Approach 1 - Bad Solution - Direct Database Writes

The bad approach is what we briefly describe above, and what we have coming out of our high-level design. This approach involves directly writing each driver's location update to the database as it comes in, and performing proximity searches on this raw data. It's considered a bad approach because it doesn't scale well with the high volume of updates from millions of drivers, and it makes proximity searches inefficient and slow. This method would likely lead to system overload, high latency, and poor user experience, making it unsuitable for a large-scale ride-sharing application like this.

Approach 2 - Good Solution - Batch Processing and Specialized GeoSpatial Database

Instead of writing each driver location update directly to the database, updates are aggregated over a short interval and then batch-processed. This reduces the number of write operations. For proximity searches, a specialized geospatial database with appropriate indexing is used to efficiently query nearby drivers.

Batch processing is a common technique for reducing the number of write operations to a database. It involves collecting data over a predefined time interval and then writing it to the database in a single batch operation. This can significantly reduce the number of write transactions, which can help in improving write throughput and reducing lock contention.

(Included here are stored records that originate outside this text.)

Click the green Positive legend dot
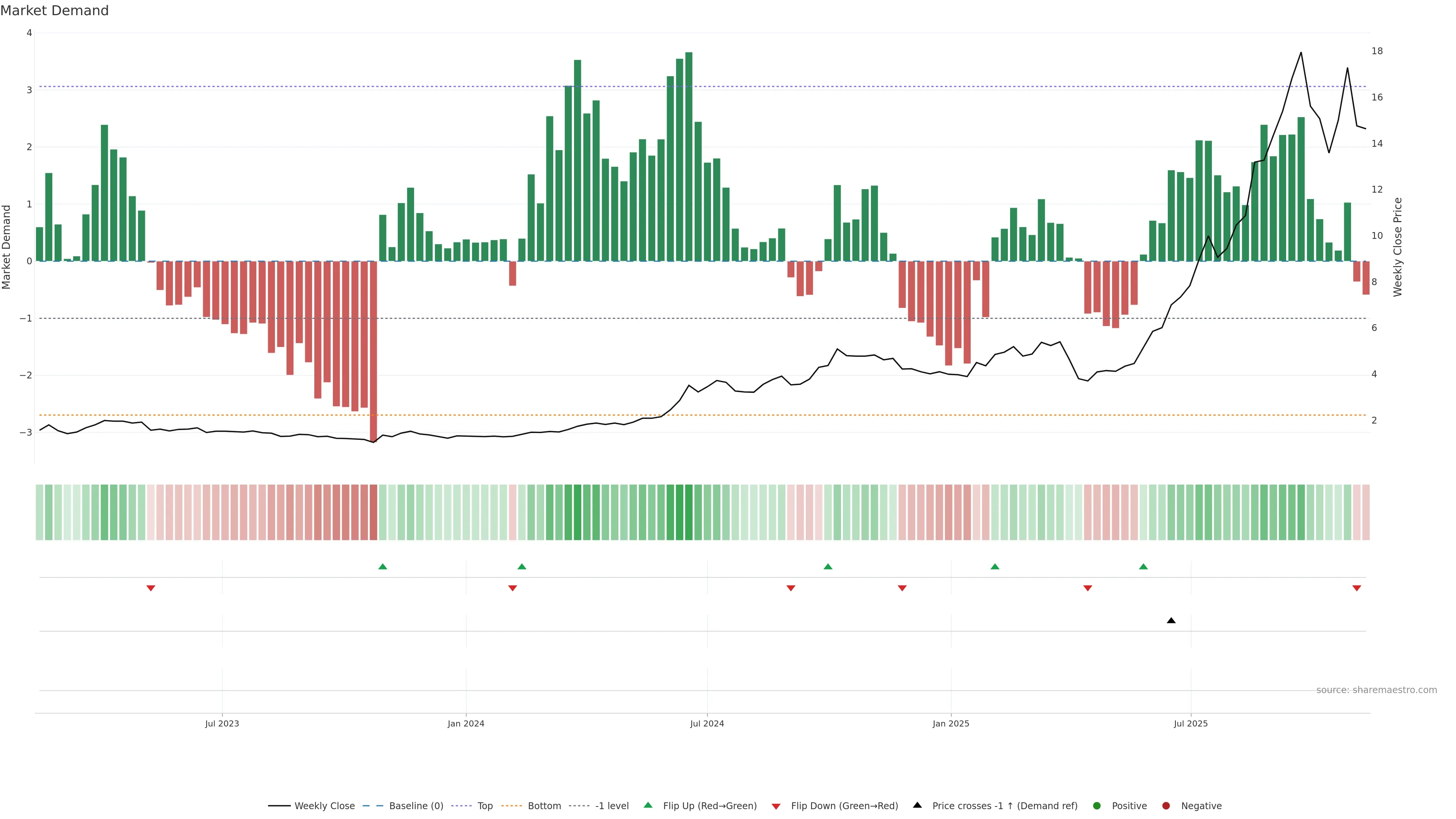Screen dimensions: 1456x819 tap(1097, 806)
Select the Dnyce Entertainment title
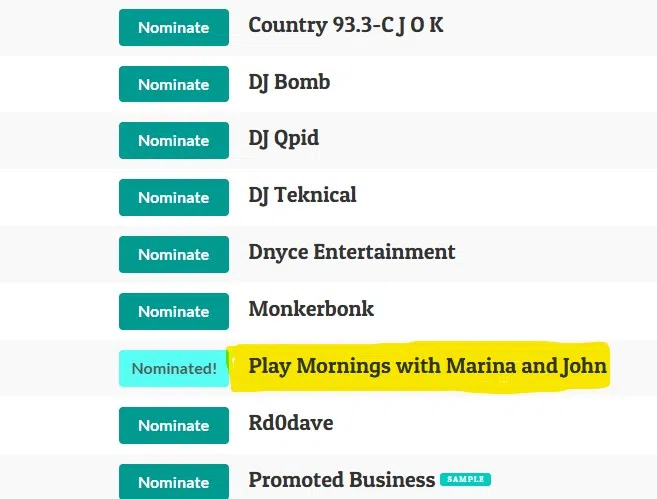This screenshot has height=499, width=657. [x=351, y=253]
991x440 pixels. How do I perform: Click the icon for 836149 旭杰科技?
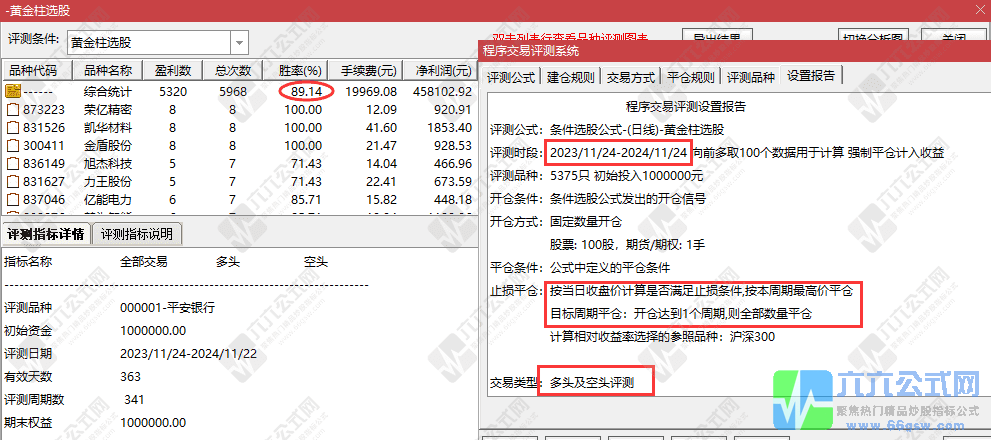point(13,163)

For proximity searches, a specialized geospatial database with appropriate indexing is used to efficiently query nearby drivers. Geospatial databases use specialized data structures, such as quad-trees, to index driver locations, allowing for faster execution of proximity searches. Quad-trees are particularly well-suited for two-dimensional spatial data like geographic coordinates, as they partition the space into quadrants recursively, which can significantly speed up the process of finding all drivers within a certain area around a ride request.

If we were to go with PostgreSQL, it actually support a plugin called PostGIS that allows us to use geospatial data types and functions without needing an additional database.

Challenges

The interval between batch writes introduces a delay, which means the location data in the database may not reflect the drivers' most current positions. This can lead to suboptimal driver matches.

Approach 3 - Real time In-memory geoSpatial Data store

We can address all the limitation of the previous solutions by using an in-memory data store like Redis, which supports geospatial data types and commands. This allows us to handle real-time driver location updates and proximity searches with high throughput and low latency while minimizing storage costs with automatic data expiration.

Redis is an in-memory data store that supports geospatial data types and commands. It uses geohashing to encode latitude and longitude coordinates into a single string key, which is then indexed using a sorted set. This allows for efficient storage and querying of geospatial data.

Redis provides geospatial commands like GEOADD for adding location data and GEOSEARCH for querying nearby locations within a given radius or bounding box. These commands are highly optimized for geospatial data and can be used to efficiently handle real-time driver location updates and proximity searches. The GEOSEARCH command, introduced in Redis 6.2, replaces and enhances the functionality of the older GEORADIUS and GEORADIUSBYMEMBER commands, offering more flexibility and performance improvements.

We no longer have a need for batch processing since Redis can handle the high volume of location updates in real-time. Additionally, Redis automatically expires data based on a specified time-to-live (TTL), which allows us to retain only the most recent location updates and avoid unnecessary storage costs.

Challenges

The main challenge with this approach would be durability. Since Redis is an in-memory data store, there's a risk of data loss in case of a system crash or power failure. However, this risk can be mitigated in a few ways:

  1. Redis persistence: We could enable Redis persistence mechanisms like RDB (Redis Database) or AOF (Append-Only File) to periodically save the in-memory data to disk.

  2. Redis Sentinel: We could use Redis Sentinel for high availability. Sentinel provides automatic failover if the master node goes down, ensuring that a replica is promoted to master.

Even if we experience data loss due to a system failure, the impact would be minimal. Since driver location updates come in every 5 seconds, we would only need that long to recover and rebuild the state of our system. This quick recovery time ensures that our system remains robust and reliable, even in the face of potential failures.